Battery swapping may be the solution. What if rather than sitting to charge your car for half an hour, you could swap your battery for a new, fully charged one in minutes? This is the reality some EV enthusiasts and ambitious startups imagine.  

What’s in a Swap?

The idea of battery swapping for electric cars isn’t new. Back in 2012, a startup called Better Place was working to bring the idea to life. But without support from major EV manufacturers and following the announcement of Tesla’s nationwide fast-charging network, the startup’s billion-dollar hopes fizzled.  

Now, several companies are breathing new life into battery swapping, including Ample Inc., which seeks to make “a better Better Place,” according to founder Khaled Hassounah. Overseas, Chinese EV maker NIO aims to open 100 battery swap locations across Europe this year, adding to its 1000+ locations in Asia.  

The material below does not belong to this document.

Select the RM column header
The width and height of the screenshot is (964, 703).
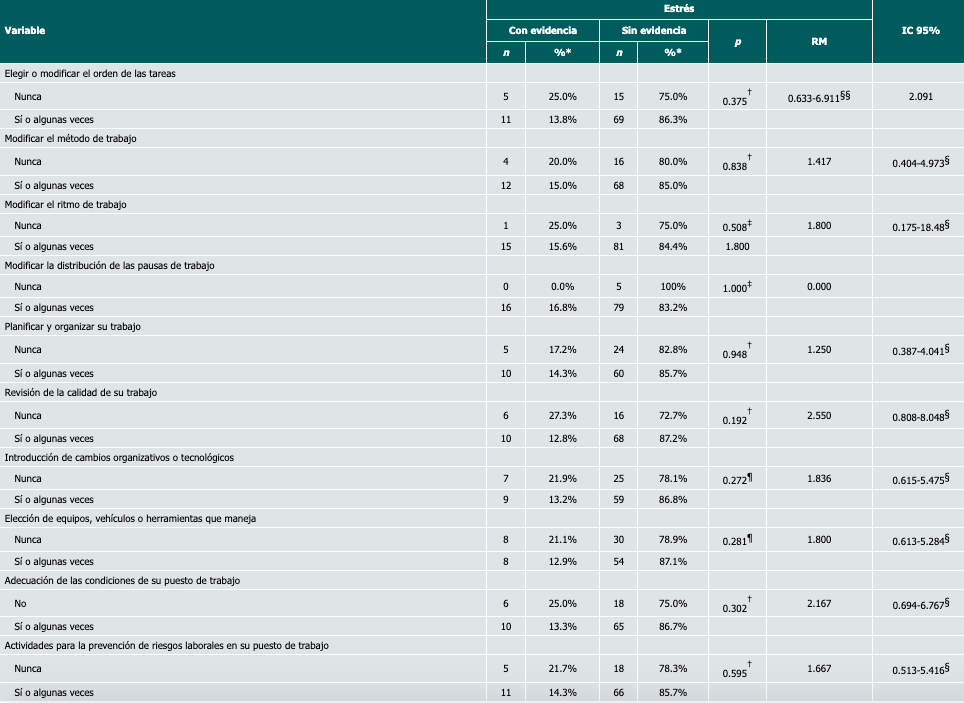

Ample’s vision for integrating battery swapping into daily life has investors and consumers buzzing. The startup’s autonomous swap stations cost less than $100,000 and fit in a shipping container, making it possible to set one up just about anywhere. According to Hassounah, that’s the plan.  

“We want to be the gas station of electric,” he says.

When a driver needs to recharge, they simply drive into the station, which vaguely resembles an automatic carwash. A robot lifts the car a few feet before finding the battery pack and removing it. It then sets the old battery aside, where its charge is slowly topped off—negating the need for expensive high-voltage infrastructure required by fast chargers. Finally, the robot returns to install a fresh battery, lowers its platform, and the driver is ready to go with a full range of mileage at their disposal. The entire process takes just five minutes.  

Pricing the Swap

So, what should consumers expect to pay for a fresh battery pack? Ample has a few ideas for monetizing its swap stations. Getting a fresh 32-kilowatt-hour battery pack at one of Ample’s San Francisco stations costs $13, far less than filling up a tank of gas. But access to the station comes with a subscription fee, which is available to fleet customers for an undisclosed price. Currently, the stations are only available to ride sharing and delivery fleets as Ample perfects its model.  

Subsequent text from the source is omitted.